Exercise prompt :: In the data below, count how many lines contain "pixel" and give that number by itself.

Data to use ::
━━━━━━━━━━━━━━━━━━━━━━━━━━━━━━

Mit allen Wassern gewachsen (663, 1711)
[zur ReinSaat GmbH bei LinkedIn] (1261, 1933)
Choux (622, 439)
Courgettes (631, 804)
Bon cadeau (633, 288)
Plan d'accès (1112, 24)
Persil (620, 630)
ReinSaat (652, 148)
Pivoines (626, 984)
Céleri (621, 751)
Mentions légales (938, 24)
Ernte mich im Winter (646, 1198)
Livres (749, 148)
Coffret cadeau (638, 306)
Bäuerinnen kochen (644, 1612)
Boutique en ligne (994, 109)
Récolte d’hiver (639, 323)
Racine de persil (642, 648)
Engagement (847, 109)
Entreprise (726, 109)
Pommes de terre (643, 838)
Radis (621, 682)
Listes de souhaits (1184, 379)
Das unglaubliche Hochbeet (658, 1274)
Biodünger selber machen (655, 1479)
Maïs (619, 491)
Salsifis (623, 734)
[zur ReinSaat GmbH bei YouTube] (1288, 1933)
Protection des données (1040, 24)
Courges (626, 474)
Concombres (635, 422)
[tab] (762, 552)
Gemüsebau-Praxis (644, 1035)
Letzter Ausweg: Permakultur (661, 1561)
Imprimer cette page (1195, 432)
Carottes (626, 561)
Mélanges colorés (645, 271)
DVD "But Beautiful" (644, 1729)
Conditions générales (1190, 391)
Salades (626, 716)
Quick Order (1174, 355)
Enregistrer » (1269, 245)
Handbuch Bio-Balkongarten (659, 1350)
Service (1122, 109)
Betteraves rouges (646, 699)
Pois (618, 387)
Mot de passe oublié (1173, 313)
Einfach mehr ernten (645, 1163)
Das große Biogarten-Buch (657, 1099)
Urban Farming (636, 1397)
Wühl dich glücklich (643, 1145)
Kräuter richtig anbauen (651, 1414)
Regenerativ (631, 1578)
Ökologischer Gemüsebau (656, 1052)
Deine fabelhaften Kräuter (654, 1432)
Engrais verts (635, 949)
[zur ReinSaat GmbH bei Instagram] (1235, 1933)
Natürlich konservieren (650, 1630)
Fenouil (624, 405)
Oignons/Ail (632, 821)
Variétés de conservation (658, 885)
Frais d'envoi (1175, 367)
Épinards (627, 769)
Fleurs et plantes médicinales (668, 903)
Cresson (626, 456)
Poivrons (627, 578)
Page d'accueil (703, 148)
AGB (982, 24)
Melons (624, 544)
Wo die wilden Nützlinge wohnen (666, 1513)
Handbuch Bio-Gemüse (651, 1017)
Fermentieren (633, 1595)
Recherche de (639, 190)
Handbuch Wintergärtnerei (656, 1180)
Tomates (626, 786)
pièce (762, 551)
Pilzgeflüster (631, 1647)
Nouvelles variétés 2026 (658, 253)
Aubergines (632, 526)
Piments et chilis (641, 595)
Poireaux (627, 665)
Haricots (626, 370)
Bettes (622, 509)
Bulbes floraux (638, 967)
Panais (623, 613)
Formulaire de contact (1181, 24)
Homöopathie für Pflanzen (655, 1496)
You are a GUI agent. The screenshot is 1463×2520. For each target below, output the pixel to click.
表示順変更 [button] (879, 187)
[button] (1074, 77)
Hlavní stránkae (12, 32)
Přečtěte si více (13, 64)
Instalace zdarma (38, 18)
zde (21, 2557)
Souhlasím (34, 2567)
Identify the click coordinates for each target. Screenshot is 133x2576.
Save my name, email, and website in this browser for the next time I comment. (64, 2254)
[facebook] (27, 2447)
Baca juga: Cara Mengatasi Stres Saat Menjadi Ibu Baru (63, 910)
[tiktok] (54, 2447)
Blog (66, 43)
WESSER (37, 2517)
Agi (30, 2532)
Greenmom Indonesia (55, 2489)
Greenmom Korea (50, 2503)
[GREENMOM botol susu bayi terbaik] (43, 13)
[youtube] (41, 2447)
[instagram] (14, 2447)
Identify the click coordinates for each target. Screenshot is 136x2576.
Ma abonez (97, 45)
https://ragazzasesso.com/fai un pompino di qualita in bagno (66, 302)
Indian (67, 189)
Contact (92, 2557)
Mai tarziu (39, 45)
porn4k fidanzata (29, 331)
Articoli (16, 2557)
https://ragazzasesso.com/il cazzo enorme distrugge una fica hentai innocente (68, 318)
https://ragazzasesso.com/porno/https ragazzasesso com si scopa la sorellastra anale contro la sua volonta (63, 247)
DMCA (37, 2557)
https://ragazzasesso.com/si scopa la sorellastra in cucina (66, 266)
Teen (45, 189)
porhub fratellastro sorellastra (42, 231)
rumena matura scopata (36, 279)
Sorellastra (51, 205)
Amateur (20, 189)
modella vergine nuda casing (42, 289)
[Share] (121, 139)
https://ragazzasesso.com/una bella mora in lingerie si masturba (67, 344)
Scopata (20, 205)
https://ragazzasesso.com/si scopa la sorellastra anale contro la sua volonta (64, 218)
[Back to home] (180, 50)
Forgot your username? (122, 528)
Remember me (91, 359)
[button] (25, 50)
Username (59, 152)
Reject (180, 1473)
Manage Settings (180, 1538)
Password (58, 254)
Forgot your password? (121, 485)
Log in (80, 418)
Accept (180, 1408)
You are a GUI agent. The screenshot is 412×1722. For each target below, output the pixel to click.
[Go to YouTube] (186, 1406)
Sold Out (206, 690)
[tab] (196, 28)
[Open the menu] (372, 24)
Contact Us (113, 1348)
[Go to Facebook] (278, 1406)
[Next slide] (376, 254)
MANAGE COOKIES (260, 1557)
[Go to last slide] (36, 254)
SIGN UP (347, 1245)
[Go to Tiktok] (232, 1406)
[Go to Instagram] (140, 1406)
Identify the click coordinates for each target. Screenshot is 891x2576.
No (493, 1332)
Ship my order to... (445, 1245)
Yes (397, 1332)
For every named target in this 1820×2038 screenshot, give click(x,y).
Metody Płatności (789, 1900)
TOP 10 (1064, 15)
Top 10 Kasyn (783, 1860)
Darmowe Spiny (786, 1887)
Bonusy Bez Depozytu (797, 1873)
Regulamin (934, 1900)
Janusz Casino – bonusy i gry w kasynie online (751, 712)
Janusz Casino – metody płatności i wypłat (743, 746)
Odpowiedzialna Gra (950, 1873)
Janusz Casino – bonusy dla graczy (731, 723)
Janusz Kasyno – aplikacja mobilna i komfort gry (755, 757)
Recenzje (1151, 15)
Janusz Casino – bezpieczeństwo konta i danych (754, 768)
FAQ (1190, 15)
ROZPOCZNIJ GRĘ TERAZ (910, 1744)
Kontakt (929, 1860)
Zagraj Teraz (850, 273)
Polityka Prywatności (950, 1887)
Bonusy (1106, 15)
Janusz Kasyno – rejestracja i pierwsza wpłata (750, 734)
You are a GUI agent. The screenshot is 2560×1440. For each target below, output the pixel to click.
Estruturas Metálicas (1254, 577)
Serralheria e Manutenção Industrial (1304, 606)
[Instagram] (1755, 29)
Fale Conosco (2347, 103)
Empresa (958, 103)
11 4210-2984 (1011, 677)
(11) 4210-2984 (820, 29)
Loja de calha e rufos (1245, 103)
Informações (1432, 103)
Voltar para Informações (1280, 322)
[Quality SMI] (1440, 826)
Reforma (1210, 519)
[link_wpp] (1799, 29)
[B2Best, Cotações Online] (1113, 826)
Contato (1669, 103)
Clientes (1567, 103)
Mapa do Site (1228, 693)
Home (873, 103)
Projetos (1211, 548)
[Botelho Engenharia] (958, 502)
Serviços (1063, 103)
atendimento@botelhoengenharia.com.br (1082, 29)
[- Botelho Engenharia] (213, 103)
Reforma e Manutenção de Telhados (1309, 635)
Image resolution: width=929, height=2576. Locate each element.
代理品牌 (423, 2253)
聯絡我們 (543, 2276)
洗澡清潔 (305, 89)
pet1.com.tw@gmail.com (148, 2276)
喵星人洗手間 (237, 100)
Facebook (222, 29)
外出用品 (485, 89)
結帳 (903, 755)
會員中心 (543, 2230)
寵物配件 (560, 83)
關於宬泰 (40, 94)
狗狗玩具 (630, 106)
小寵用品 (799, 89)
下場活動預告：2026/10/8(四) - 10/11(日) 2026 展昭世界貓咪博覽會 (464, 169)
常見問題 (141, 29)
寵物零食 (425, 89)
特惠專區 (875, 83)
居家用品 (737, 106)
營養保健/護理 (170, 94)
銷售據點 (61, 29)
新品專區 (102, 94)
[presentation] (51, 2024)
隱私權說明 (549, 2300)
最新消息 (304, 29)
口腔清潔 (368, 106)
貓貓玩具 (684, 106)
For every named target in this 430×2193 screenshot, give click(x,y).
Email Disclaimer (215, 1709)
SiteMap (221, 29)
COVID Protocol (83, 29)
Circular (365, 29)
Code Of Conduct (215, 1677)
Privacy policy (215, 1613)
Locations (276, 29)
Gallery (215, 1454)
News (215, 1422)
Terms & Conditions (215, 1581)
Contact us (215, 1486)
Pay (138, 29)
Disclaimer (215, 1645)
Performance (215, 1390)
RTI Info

━━━━━━━━━━━━━━━━━━━━━━━━━━━━━━

Written response :: 3